The pressure is on for millions of high school seniors across the country as the deadline to make final college decisions is May 1st.
While many students are making their choices, many are also on the hunt for scholarships to help pay for college. But should students pay money to receive money? Some say paying for scholarship search services could get you ahead of the game.
Sabrina Chiu is a recent graduate of the University of Florida. As a first-generation college student, Chiu is a success story. Along with graduating debt free, she went on to work for a Fortune 500 company.
“I was able to go to college. I was able to go my four years without a penny coming out of my pocket," Chiu said. "I come from a lower income first generation family. So, I am the first in my family to attend college and attend college.”
Chiu applied for dozens of scholarships with "The Scholarship Plug Program." Shedly Casseus Parnther is the CEO and founder of the program and said the goal is to have each student apply to at least 100 scholarships.
“You have to maximize your chances," she said.
Parnther has over 15 years of college and financial aid experience working with students in Broward County. She has turned her passion into a specialized business, connecting students with grants and scholarships. For a fee, the student receives professional advice.

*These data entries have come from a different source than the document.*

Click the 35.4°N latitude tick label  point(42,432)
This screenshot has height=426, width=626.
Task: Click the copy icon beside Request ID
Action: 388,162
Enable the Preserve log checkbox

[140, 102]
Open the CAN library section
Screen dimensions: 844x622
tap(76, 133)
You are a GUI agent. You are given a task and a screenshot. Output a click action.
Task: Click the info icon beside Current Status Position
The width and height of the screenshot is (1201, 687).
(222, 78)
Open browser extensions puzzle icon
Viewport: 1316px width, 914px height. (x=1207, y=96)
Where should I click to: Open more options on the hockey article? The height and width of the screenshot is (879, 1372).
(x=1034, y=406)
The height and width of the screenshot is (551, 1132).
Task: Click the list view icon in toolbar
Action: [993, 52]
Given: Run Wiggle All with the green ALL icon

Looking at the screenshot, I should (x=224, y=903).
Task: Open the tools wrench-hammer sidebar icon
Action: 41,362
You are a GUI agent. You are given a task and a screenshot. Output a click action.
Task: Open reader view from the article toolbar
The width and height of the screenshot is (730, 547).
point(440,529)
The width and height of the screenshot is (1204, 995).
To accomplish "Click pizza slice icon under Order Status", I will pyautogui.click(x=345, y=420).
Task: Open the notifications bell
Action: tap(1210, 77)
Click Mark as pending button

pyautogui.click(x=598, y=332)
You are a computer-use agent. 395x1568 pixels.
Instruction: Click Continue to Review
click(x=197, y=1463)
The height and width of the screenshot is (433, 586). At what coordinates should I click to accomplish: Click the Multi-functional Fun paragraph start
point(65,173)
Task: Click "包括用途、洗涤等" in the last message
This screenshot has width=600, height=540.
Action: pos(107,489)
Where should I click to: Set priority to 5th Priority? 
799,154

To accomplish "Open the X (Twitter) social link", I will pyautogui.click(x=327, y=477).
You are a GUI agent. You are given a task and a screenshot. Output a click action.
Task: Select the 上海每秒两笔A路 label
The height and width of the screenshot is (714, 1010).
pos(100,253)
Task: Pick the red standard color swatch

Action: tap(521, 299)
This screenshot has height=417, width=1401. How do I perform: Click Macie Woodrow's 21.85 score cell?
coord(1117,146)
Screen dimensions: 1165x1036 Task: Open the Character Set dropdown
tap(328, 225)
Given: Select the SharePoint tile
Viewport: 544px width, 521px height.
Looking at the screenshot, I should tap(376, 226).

"The Scholarship Plug" is just one of dozens of paid services available for those who want to take their scholarship search a step up. None of these services guarantee that the student will be awarded scholarships or grants.
To date, Parnther says she’s helped over 1500 students locally receive thousands for school. Chiu is one of her success stories who said she’s thankful for the hand up.
“I defiantly would use her as a resource going into that senior year of high school. From navigating scholarships, essays applications to essays,” Chiu said.
Parnther tells students to talk with family members who successfully gone through the scholarship process. She also encourages students to speak with school guidance counselor, or call the financial aid office at your prospective school.